Ship the same image everywhere and inject the four IDs per environment. The zero-argument form reads them from ANTHROPIC_FEDERATION_RULE_ID, ANTHROPIC_ORGANIZATION_ID, ANTHROPIC_SERVICE_ACCOUNT_ID, ANTHROPIC_WORKSPACE_ID, and ANTHROPIC_IDENTITY_TOKEN_FILE. TypeScript, Go, Java, C#, PHP, and Ruby SDKs have equivalent constructors. The full documentation includes a cURL walkthrough for shell scripts and debugging.

Migrating Without Downtime

Anthropic’s migration path runs in parallel with your existing key. Configure WIF, run the wizard’s end-to-end test, and leave ANTHROPIC_API_KEY in place. At this stage, the static key still wins — that is by design. The SDK credential precedence order puts ANTHROPIC_API_KEY above the federation tier.

The step most developers miss: you must explicitly unset ANTHROPIC_API_KEY everywhere the workload runs — CI secrets, container environment, shell profiles — before WIF takes over. Run ant auth status from inside the workload to confirm which credential source won.
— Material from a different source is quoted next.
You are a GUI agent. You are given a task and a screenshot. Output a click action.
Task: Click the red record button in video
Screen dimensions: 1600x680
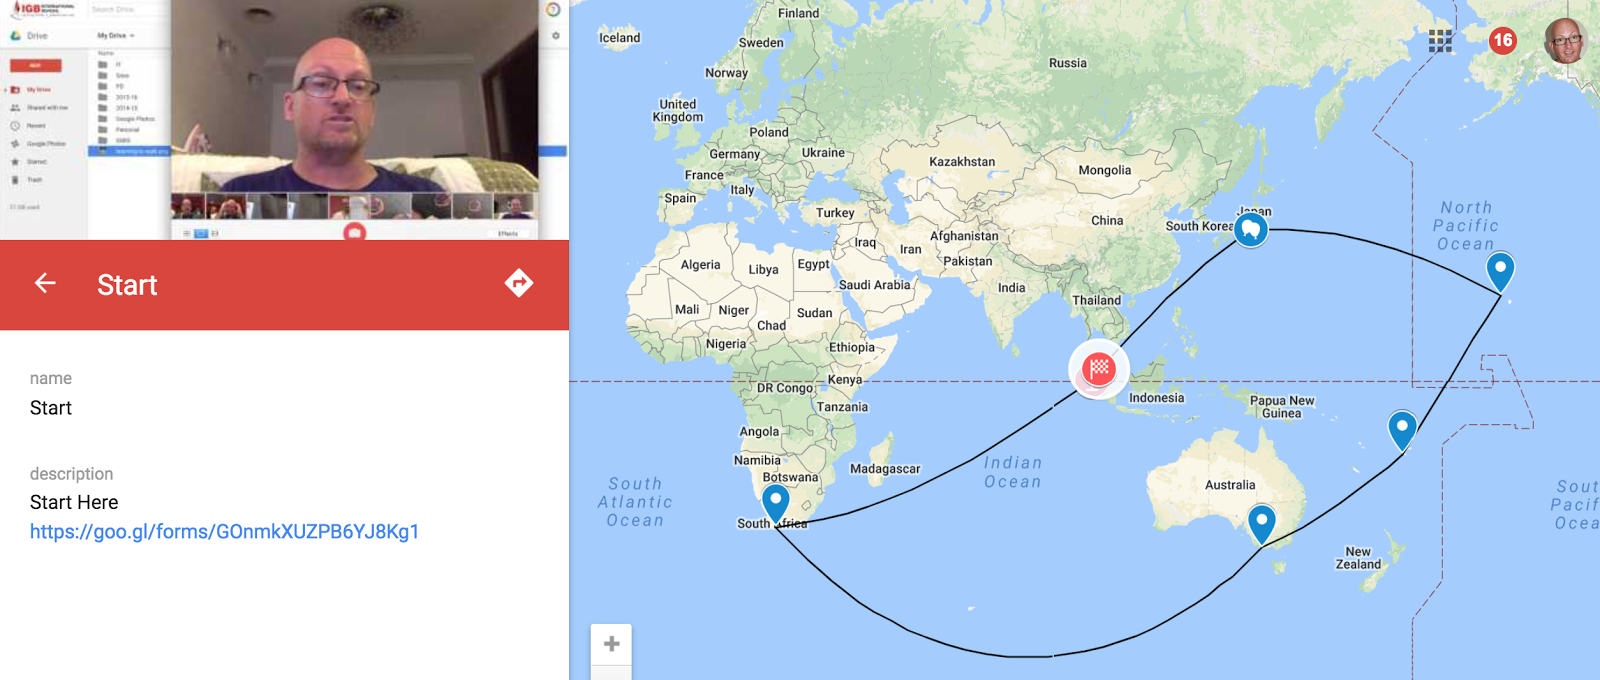[354, 232]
Once you have verified federation is active, revoke the static key in the Console.

What WIF Does Not Solve

This is infrastructure-grade authentication for a single destination: the Claude API. It does not address workloads that also authenticate with Snowflake, GitHub, databases, and other AI APIs. Each vendor’s WIF or equivalent requires separate setup. The Aembit analysis makes the right call here: federated auth is only as strong as the upstream IdP. A misconfigured Kubernetes service account or an overly permissive GitHub Actions OIDC trust propagates insecurity downstream. There is also no cross-vendor audit trail — Claude logs what happened in Claude, not across your full AI surface.

None of that diminishes what WIF is. It is a necessary building block, not a complete workload access program.

The Broader Shift

If you worked on cloud infrastructure between 2018 and 2022, you watched this transition before. Teams moved from JSON service account key files and IAM access keys to Workload Identity and IRSA. The pattern — short-lived OIDC-derived credentials replacing long-lived static secrets — is well-established. Anthropic is applying it to LLM API access about five years after cloud infra made the same shift. That timeline tracks: cloud infra tooling matures first, and application-layer credentials follow when the credential leaks get bad enough. At 81% year-over-year growth in AI service credential leaks, they are bad enough.

Teams still dropping sk-ant-... keys into CI secrets in mid-2026 are making the same mistake their predecessors made with JSON key files in 2018. The playbook is the same — and now so is the solution. Set up WIF via the Claude Platform docs and read the announcement for the full feature overview.